E siamo al 2001. Mauro ha 11 anni e don Vito si offre di prepararlo per l’esame di quinta. Può stare da me, al convento di Sant’Alessio all’Aventino, ho una cuoca, starà bene, assicura. Mauro passa qualche settimana da solo con lui e spesso ci tornerà negli anni successivi. Padre Vito è come e più di uno zio, lo porta con sé anche in Spagna in viaggio. E quando si trasferisce a Nervi, Mauro lo raggiunge per le vacanze. Nelle frequenti telefonate «per salutarlo» il precettore si raccomanda all’allievo al telefono di «non far sentire la conversazione ai tuoi». E a tutte le feste ha un regalo. Magliette, poi un cellulare, un videocamera, un pc. Lo ha comunicato e lo vorrebbe cresimare. Poi il ragazzo cresce e piano piano si allontana. Non vuole farsi vedere dagli amici in compagnia di quell’uomo. Ma forse è l’età, si dice la mamma.

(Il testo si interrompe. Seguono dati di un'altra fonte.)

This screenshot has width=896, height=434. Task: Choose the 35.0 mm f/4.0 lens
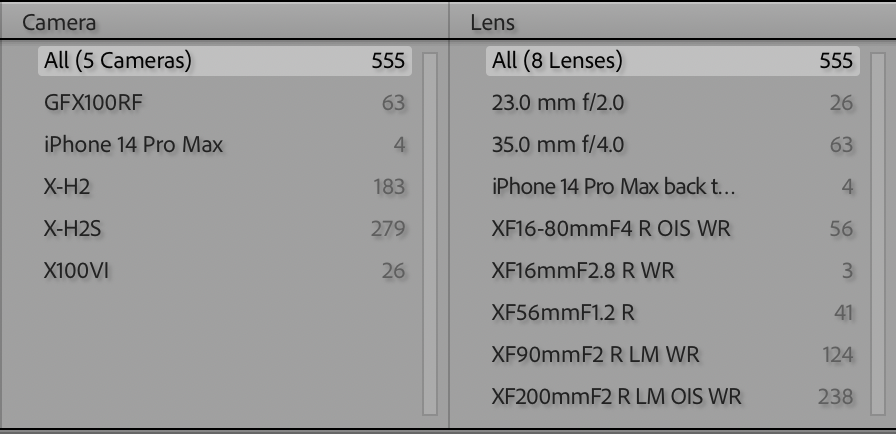tap(672, 145)
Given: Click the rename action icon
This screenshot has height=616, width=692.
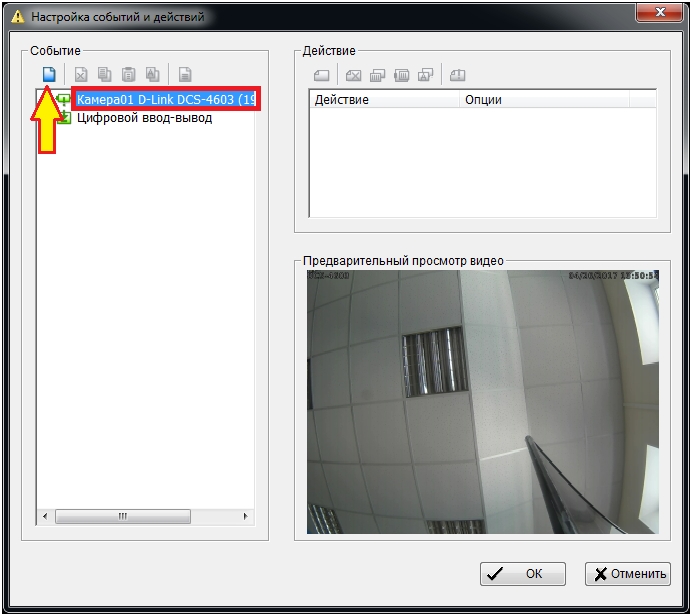Looking at the screenshot, I should pyautogui.click(x=425, y=75).
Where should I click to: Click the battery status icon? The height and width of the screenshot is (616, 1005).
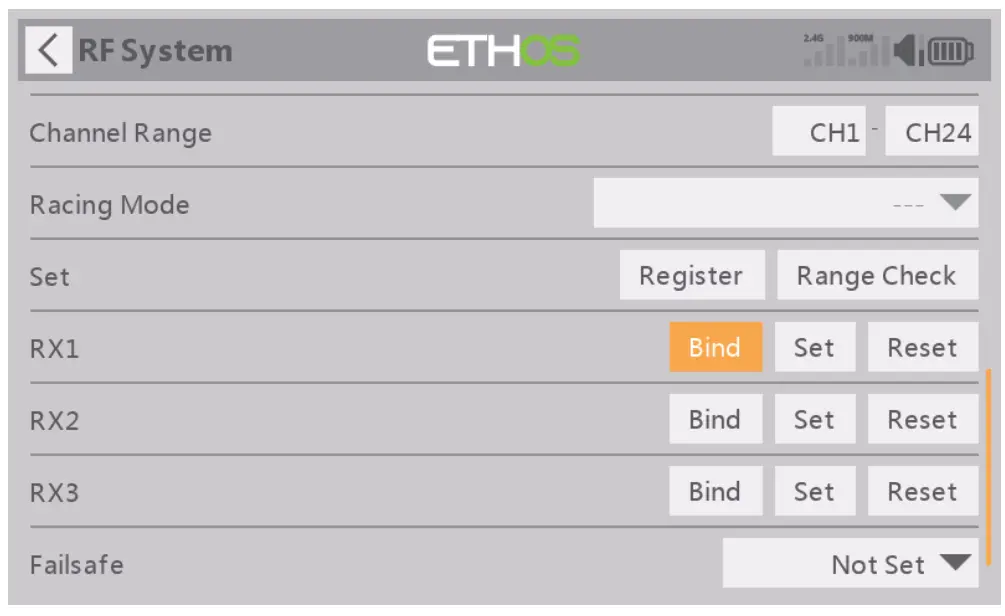point(950,51)
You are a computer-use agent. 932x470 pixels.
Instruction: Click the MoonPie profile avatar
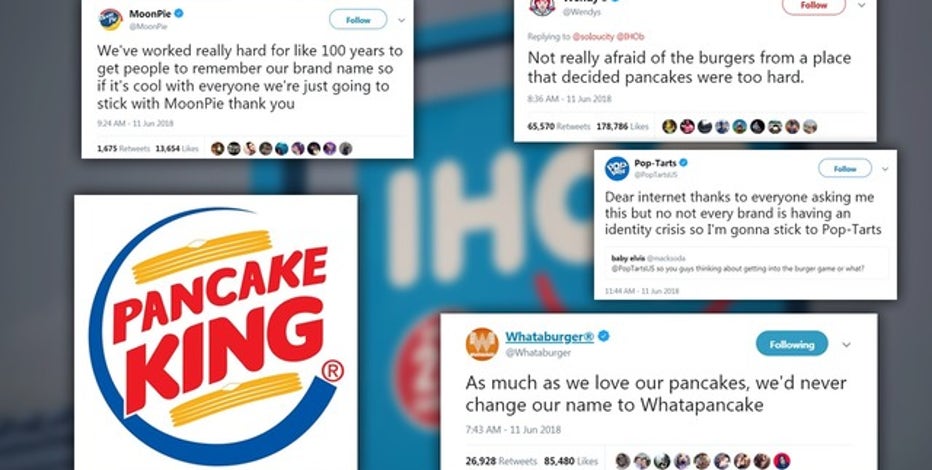pos(111,20)
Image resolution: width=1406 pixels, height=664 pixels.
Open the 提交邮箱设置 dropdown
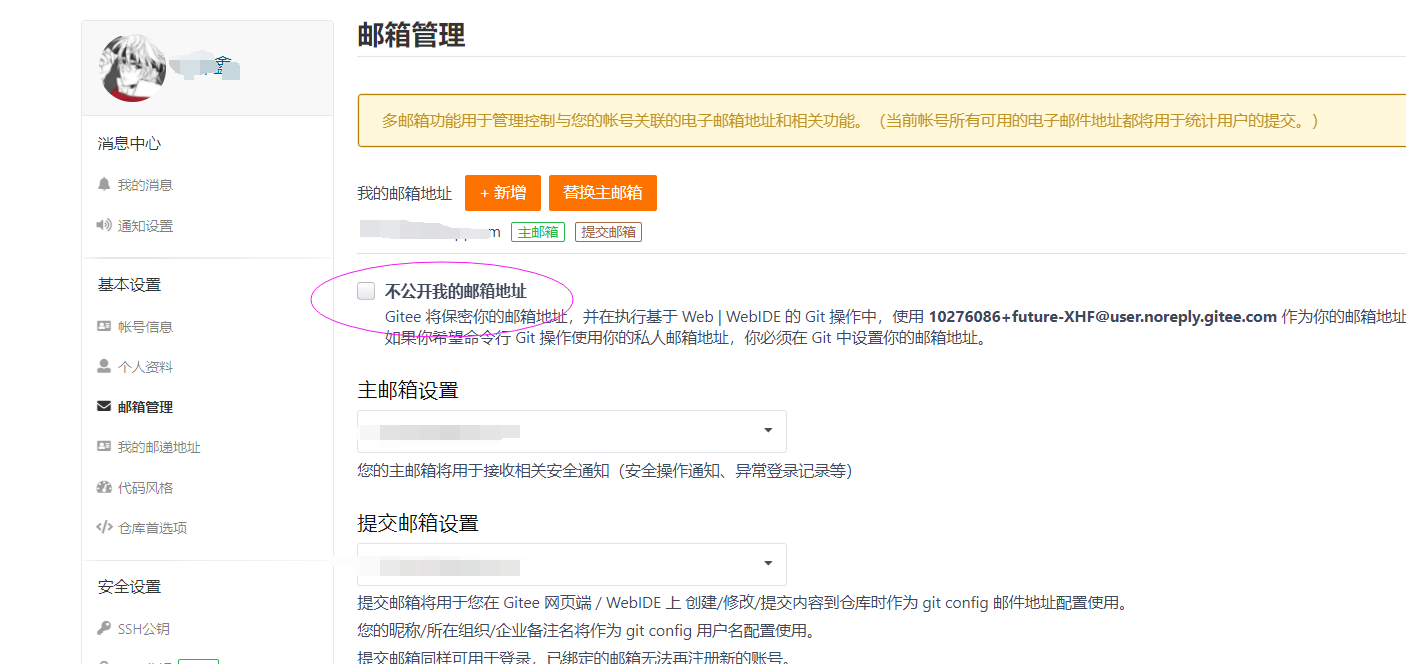click(571, 564)
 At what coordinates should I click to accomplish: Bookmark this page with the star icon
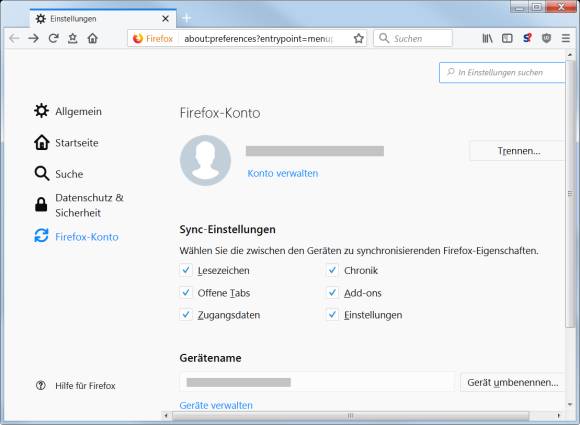[x=358, y=38]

Gli occhi della signora ora sono umidi, il racconto riprende dopo un sorso d’acqua. «Padre Vito, anzi, “quel signore” era una serpente. “Non fategli vedere i Simpsons”, ci diceva. “Educatelo bene il mio figlioccio”. Il nostro peccato è stato volergli bene e ho bruciato tutte le sue foto e le lettere».

Fino al 2006 padre Vito avrà rapporti completi, attivi e passivi, con il ragazzo che gli veniva affidato. Lo filmava e lo fotografava per usi che le indagini non hanno potuto chiarire. Ma dubbi non ce ne sono. Nel processo strappato dal procuratore aggiunto Maria Montelone ai tentativi di portarlo a Genova dove sarebbe andato prescritto, ha deposto anche il papà della vittima, che incastrò Don Vito registrando di nascosto la sua confessione come gli fu riportata dal suo superiore.

I padri Somaschi, citati per danni, non si sono mai fatti avanti per scusarsi o aiutare le indagini. Vito Beatrice è ufficialmente in un convento. La difesa ha anzi ottenuto che la testimonianza di Mauro avvenisse a porte chiuse. Ma qualcosa è trapelato. «Vito mi spiegava che gli amici fanno certe cose», avrebbe detto Mauro dopo aver ripercorso gli orrori subiti. E non poteva sapere che anche da bambini la realtà può essere un brutto sogno.